Gael Monfils and David Goffin have been drawn against one another in the pick on the first round matches at this year’s tournament, and the two of them are more than capable of going all the way this week. These two have both been runner-up’s here in recent seasons, with Monfils reaching the 2016 final, and David Goffin reaching the final a couple of years ago in 2017. Gael Monfils is definitely the player in the better form out of the two, as he reached the latter stages of the Sofia Open this past week. David Goffin, meanwhile, is coming here after losing his last two matches, and with a 2-3 record in 2019. While it wouldn’t surprise me to see either of these win this title, I question whether either are currently playing at a high enough level to trouble the higher ranked players in the field.
Robin Haase will be leading the charge of Dutch players looking to become the first Dutch player to win this title on home soil since Jan Siemerink in 1998. Haase hasn’t started the season in particularly good form, and he comes into this tournament with a 2-4 record so far this year. The experienced ace has won two ATP titles in the past, the Austrian Open title in both 2011 and 2012, and so he’s capable of putting a run together this week. In a tournament that could throw up a surprise winner this week, who will come through the pack to lift the Rotterdam Open title in 2019?
Top seed Kei Nishikori has been handed a good draw this week, and I see the Japanese ace making the most of it. Nishikori is one of the form players coming into this tournament, following a strong start to the season. The former US Open finalist finally won his first title in three years when he won in Brisbane in January, and that will have felt like a massive weight had been lifted off of his shoulders. Nishikori hasn’t lost a match in which he’s completed this season, holding an 8-0 record in completed matches in2019, with his only actual defeat coming when he had to retire with an injury when he was down a set in the Australian Open quarter-finals. If Nishikori can reach the levels he displayed before his injury in Melbourne, I think he walks away with this title.

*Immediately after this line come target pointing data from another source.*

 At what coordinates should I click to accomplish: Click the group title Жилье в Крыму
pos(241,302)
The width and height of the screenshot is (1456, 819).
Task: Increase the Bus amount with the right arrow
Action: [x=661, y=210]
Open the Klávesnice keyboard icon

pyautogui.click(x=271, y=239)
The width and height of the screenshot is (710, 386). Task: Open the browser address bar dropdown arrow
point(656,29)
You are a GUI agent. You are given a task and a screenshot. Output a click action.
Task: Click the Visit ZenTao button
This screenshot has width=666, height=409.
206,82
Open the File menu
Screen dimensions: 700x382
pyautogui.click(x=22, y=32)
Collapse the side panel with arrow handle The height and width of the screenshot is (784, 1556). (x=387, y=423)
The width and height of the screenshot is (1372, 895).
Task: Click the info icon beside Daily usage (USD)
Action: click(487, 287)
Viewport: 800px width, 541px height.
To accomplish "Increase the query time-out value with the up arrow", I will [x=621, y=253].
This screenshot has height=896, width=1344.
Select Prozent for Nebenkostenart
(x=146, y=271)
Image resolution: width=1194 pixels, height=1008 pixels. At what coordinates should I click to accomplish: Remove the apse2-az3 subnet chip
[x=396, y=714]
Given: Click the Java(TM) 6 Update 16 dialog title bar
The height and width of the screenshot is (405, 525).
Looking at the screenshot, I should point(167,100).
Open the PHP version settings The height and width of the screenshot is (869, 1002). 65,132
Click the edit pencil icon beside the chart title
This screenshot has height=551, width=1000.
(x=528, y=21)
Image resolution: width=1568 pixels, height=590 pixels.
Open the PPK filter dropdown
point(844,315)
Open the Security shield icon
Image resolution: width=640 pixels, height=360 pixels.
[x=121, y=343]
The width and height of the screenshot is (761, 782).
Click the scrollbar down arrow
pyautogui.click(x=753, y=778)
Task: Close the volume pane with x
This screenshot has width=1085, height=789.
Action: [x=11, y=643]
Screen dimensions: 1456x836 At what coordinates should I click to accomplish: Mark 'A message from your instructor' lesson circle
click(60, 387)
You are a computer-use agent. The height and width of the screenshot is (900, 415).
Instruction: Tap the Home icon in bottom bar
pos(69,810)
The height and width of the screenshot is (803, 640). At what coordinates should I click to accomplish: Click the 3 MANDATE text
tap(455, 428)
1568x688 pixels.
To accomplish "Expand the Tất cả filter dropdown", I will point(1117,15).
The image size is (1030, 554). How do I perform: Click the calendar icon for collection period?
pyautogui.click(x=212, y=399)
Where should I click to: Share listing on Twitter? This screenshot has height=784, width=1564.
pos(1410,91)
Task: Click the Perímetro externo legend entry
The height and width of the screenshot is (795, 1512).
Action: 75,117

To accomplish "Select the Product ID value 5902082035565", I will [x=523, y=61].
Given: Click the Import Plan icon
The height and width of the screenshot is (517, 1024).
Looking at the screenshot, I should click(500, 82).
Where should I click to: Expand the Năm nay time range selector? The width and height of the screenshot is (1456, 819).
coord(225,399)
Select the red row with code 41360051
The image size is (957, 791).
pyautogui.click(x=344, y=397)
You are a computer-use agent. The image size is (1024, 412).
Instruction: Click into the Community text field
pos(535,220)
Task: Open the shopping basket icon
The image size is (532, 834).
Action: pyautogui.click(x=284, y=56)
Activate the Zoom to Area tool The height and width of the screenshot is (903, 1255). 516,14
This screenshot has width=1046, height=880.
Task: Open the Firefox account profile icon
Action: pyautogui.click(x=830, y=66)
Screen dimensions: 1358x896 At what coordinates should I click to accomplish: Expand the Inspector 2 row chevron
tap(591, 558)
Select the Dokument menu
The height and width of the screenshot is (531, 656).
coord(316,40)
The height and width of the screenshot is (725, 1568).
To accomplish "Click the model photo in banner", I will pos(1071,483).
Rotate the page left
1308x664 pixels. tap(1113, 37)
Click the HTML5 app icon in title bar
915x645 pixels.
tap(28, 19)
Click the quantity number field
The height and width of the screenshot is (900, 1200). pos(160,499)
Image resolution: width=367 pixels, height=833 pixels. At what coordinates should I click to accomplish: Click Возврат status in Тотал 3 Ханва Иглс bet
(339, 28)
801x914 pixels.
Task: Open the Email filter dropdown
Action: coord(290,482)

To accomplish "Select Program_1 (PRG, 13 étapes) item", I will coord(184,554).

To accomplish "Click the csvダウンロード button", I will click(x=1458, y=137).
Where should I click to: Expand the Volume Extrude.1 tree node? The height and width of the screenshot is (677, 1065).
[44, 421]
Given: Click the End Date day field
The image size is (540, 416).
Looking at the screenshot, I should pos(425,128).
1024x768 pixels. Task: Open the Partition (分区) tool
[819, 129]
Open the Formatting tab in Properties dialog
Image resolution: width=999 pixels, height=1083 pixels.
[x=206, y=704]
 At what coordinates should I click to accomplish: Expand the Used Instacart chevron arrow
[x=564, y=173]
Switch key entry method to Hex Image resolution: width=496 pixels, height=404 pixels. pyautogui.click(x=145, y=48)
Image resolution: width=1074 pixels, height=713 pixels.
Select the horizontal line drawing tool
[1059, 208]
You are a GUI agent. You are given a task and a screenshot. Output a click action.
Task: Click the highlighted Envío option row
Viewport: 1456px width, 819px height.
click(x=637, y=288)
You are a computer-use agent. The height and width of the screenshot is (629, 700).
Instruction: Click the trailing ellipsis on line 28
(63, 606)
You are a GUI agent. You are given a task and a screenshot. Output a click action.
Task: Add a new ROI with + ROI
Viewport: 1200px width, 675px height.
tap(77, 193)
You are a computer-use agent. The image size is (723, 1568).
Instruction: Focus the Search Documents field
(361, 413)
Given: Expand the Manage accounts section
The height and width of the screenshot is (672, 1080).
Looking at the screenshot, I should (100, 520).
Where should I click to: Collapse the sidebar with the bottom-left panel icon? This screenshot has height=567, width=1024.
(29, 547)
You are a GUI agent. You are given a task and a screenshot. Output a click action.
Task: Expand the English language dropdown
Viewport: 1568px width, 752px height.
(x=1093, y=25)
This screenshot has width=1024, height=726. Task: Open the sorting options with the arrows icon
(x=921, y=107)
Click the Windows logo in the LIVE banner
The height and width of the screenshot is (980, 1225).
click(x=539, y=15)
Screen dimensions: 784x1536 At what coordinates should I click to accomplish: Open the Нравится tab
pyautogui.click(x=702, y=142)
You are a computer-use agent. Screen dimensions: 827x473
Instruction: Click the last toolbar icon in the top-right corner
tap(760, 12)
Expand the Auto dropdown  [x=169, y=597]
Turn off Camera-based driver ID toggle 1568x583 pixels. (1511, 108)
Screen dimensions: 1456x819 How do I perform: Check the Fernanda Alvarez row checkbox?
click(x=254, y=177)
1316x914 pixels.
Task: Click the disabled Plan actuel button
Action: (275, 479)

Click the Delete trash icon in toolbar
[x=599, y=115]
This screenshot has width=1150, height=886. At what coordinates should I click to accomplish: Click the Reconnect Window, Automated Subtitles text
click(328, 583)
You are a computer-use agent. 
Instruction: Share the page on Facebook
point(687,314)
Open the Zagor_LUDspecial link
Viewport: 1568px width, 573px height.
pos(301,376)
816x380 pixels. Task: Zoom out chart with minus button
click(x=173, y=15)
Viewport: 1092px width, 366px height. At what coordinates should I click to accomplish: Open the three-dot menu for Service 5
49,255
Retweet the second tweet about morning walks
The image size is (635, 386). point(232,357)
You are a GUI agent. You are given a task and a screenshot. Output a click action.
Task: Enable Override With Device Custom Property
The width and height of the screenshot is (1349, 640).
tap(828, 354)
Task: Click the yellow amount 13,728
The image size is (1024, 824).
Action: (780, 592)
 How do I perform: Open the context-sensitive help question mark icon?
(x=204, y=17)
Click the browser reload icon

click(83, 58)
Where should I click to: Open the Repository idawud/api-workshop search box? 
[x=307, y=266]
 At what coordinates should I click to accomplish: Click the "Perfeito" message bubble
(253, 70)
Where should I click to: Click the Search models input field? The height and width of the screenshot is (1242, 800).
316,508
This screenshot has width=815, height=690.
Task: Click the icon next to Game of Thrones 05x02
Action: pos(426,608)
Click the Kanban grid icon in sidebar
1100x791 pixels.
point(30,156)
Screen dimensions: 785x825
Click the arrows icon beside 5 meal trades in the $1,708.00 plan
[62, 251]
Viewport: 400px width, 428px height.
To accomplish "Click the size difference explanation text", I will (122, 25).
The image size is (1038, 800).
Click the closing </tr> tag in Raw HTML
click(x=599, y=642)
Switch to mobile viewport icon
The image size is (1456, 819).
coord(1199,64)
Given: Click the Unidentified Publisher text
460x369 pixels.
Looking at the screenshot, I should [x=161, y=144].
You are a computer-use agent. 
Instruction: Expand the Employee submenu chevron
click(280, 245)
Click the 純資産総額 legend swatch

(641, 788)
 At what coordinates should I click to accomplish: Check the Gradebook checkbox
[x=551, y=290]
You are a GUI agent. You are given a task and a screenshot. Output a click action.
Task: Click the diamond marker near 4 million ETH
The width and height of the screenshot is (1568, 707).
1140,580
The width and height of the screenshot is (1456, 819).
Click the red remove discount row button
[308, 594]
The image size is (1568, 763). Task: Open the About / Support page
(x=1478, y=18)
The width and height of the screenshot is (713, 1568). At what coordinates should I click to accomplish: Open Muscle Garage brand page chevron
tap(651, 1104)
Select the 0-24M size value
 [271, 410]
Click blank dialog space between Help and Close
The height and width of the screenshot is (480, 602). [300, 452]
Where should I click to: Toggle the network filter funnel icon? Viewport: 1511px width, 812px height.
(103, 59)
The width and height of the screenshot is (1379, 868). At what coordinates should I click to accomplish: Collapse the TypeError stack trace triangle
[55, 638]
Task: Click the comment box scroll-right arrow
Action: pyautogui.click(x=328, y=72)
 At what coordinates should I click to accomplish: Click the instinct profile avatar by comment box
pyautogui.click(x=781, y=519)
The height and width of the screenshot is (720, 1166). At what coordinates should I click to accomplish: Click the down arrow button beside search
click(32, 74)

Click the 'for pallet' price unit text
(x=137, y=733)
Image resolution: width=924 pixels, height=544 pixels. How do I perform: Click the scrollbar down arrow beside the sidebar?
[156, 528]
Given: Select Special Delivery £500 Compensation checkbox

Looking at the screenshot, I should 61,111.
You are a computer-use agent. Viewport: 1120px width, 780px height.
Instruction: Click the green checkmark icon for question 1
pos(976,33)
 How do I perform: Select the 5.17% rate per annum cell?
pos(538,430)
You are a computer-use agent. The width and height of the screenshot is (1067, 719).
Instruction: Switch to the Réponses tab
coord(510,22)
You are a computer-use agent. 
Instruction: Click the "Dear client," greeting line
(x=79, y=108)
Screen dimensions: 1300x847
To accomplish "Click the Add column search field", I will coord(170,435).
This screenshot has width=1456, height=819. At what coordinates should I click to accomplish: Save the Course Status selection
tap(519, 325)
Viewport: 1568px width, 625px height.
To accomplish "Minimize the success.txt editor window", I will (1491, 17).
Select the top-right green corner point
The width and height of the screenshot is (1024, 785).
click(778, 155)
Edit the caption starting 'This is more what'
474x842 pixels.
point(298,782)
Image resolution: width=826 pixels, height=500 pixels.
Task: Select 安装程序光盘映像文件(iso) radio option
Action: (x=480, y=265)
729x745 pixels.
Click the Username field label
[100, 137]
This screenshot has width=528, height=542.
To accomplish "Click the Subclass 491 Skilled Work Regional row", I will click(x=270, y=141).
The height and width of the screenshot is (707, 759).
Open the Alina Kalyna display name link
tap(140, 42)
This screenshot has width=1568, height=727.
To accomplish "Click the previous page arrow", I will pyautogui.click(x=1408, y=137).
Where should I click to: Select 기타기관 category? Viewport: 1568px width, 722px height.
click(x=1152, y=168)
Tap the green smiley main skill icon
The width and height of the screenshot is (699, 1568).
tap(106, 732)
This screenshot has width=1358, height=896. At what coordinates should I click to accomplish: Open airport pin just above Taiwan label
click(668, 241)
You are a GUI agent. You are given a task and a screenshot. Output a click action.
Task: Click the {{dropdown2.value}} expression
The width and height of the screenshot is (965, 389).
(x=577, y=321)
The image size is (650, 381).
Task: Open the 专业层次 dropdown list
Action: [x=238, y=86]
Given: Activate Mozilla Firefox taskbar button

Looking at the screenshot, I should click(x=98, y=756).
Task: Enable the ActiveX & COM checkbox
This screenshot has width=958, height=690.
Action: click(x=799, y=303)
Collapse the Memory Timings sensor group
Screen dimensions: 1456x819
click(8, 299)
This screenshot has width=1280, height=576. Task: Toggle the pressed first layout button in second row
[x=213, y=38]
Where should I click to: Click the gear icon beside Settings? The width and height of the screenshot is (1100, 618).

Daniil Medvedev continues to improve with each passing tournament, and I think he enjoys another good run this week. The Russian ace started the season in fantastic form, with his first outing of the year being a run to the final in Brisbane, a match in which he was beaten by Nishikori, and I fancy Medvedev to set-up a rematch of that final this week. Medvedev is also currently enjoying a great run in Sofia, and he currently finds himself in the final there on the eve of this tournament. Prior to the final in Sofia, he holds a 9-2 record in 2019, and so he could be coming into this tournament having won his first title of the year, as well as holding a 10-2 record this season. I expect Medvedev to enjoy another great run this week, and I expect him to reach a 3rd final of the season.